[Material for the task Boundary: Start]

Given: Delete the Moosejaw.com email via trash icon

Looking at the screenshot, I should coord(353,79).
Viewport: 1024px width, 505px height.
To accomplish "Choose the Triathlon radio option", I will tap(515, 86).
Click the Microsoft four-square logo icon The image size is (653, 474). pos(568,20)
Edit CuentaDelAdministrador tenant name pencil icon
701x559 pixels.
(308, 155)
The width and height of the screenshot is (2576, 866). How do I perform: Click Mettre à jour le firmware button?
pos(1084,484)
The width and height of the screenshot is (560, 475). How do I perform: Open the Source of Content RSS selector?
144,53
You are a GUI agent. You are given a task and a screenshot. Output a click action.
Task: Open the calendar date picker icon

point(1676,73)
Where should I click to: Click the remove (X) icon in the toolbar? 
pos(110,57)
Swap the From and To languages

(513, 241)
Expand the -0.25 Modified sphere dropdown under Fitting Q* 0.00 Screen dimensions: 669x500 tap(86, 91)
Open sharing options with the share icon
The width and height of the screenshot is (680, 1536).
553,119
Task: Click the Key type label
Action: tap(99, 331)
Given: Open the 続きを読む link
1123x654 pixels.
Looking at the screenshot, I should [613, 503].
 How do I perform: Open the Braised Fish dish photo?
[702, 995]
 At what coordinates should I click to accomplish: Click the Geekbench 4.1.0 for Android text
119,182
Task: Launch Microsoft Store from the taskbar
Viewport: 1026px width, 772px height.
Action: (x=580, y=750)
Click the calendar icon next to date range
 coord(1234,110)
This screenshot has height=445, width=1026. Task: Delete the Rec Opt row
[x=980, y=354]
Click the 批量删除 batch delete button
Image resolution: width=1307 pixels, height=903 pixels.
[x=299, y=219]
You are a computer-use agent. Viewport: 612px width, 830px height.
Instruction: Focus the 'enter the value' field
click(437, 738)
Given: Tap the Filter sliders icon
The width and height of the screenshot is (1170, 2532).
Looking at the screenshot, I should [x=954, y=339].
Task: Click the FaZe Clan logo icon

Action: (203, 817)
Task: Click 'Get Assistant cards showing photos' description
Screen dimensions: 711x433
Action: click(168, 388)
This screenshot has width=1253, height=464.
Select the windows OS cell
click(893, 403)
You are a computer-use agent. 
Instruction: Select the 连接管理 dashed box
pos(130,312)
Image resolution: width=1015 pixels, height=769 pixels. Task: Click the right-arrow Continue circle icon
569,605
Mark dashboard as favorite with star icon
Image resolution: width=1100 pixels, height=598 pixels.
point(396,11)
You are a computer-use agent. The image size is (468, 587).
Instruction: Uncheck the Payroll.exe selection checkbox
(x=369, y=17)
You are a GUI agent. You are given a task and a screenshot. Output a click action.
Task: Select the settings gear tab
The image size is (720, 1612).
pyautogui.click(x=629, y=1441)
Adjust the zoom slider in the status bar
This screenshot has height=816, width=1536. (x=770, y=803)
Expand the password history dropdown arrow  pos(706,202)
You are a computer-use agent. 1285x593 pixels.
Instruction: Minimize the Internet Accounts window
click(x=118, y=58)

[Material for the task Boundary: End]

**Exercise objective:**
When "computer" shows up in a line of the material, report that line.

**Expected answer:**
You are a computer-use agent. Viewport: 612px width, 830px height.
You are a computer-use agent. 
You are a computer-use agent. The image size is (468, 587).
You are a computer-use agent. 1285x593 pixels.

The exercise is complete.